# Data Wrangling

In [None]:
import pandas as pd
import numpy as np

## 1. Datasets Loading

In [None]:
def load_data(filename, platform):
    data = pd.read_csv(filename)
    data['platform'] = [platform]*(data.shape[0])
    return data

# load in location information data
tplaces = pd.read_csv('SF_places.csv')
gplaces = pd.read_csv('new_google_places.csv')
yplaces = pd.read_csv('yelp_business.csv')

# load in reviews data
treviews = load_data('tripadvisor_reviews.csv', platform='TripAdvisor')
greviews = load_data('new_google_reviews.csv', platform='Google')
yreviews = load_data('yelp_reviews.csv', platform='Yelp')

## 2. Examination

### 2.1 TripAdvisor & Google Data

In [None]:
print(treviews.info())
print()
print(greviews.info())

### 2.2 Yelp Data

In [None]:
yreviews.info()

In [None]:
yplaces.info()

#### 2.2.1 Merge business and reviews datasets

In [None]:
ymerge = pd.merge(yreviews, yplaces, left_on='business_id', right_on='id')
ymerge.head(5)

In [None]:
y_keep_columns = ['platform','text','rating_x', 'time_created', 'name', 'coordinates']
yreviews_new = ymerge.loc[:, y_keep_columns]
yreviews_new = yreviews_new.rename(columns={'name': 'attraction', 
                            'text': 'review',
                            'rating_x': 'rating',
                            'time_created': 'date'
                            })
yreviews_new.head(5)

## 3. Mergeing

In [None]:
merge1 = pd.merge(treviews,greviews, how='outer')
all_reviews = pd.merge(merge1,yreviews_new, how='outer')
all_reviews.head(3)

In [None]:
all_reviews['time2'] = all_reviews['month'] + ' ' + all_reviews['year'].astype(str)
all_reviews['time2'].fillna('Jan 1900', inplace=True)
all_reviews.loc[pd.to_datetime(all_reviews['time2'], format='%b %Y', errors='coerce').isnull(), 'time2'] = 'Jan 1900'
all_reviews['time2'] = pd.to_datetime(all_reviews['time2'], format='%b %Y').dt.strftime('%b, %Y')
all_reviews['time_merged'] = all_reviews['time2'].combine_first(all_reviews['time'])
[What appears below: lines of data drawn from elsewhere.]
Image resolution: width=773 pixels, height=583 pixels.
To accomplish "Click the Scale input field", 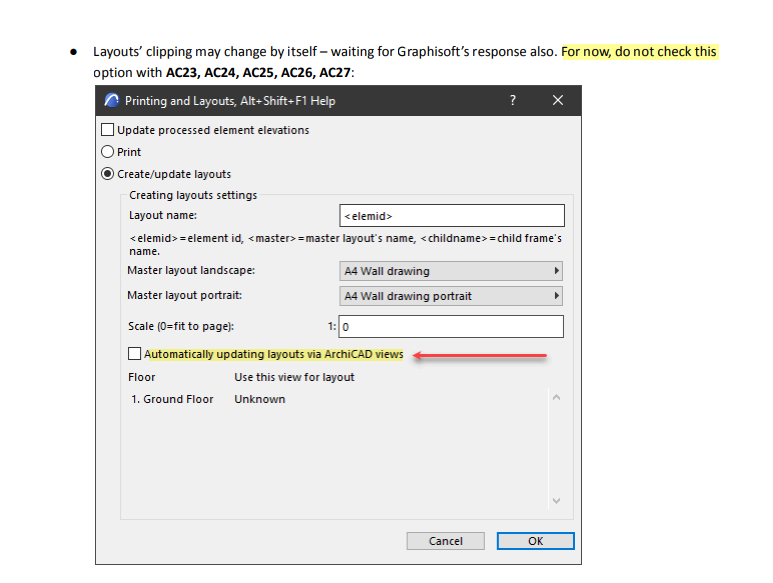I will click(x=451, y=327).
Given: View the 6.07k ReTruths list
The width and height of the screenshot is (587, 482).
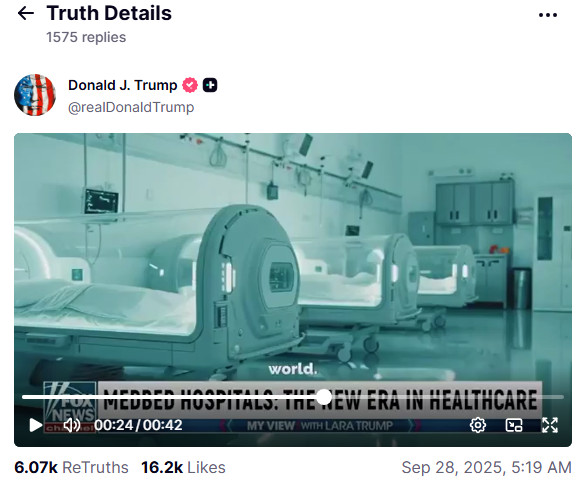Looking at the screenshot, I should pyautogui.click(x=71, y=467).
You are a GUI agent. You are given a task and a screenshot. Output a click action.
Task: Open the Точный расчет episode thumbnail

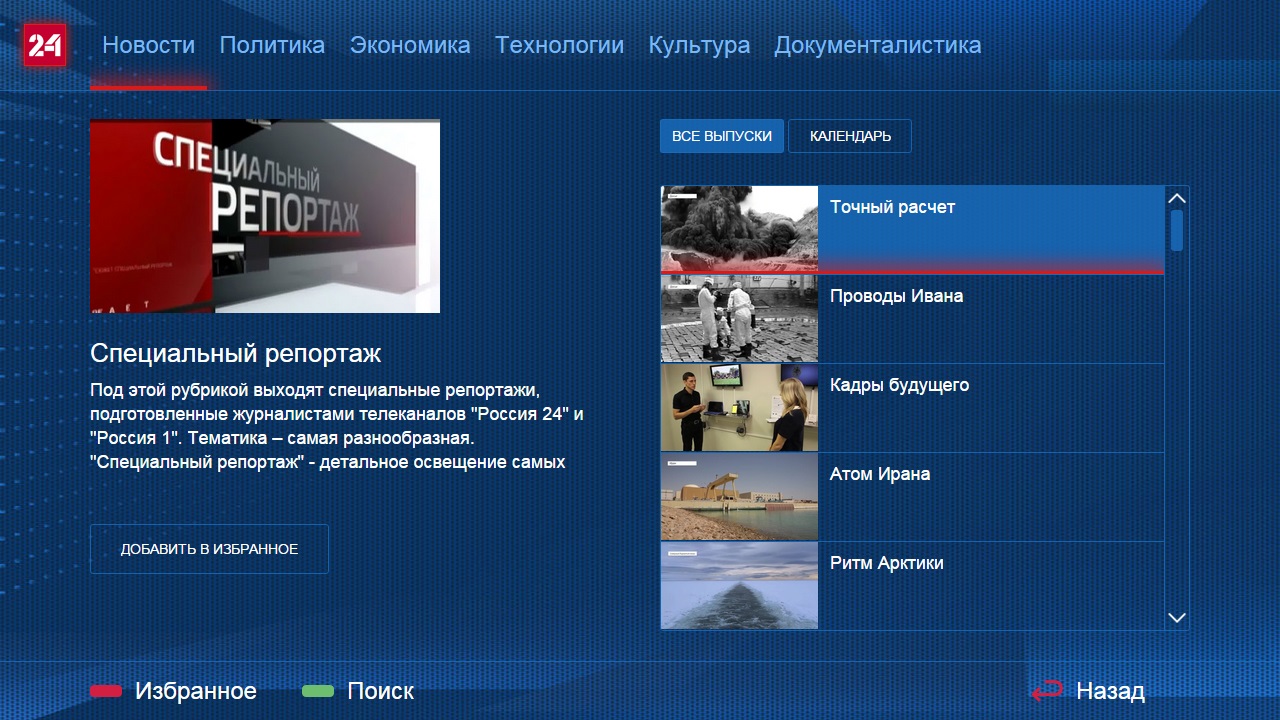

all_reviews['time3'] = pd.to_datetime(all_reviews['date']).dt.strftime('%b, %Y')
all_reviews['time_merged2'] = all_reviews['time_merged'].combine_first(all_reviews['time3'])

In [None]:
all_reviews = all_reviews.rename(columns={'time_merged2': 'datecolumn' })
all_keep_columns = ['platform','attraction','review', 'rating','datecolumn', 'coordinates']
all_reviews = all_reviews.loc[:, all_keep_columns]
all_reviews['datecolumn'] = all_reviews['datecolumn'].replace('Jan, 1900', np.nan)
all_reviews.head(5)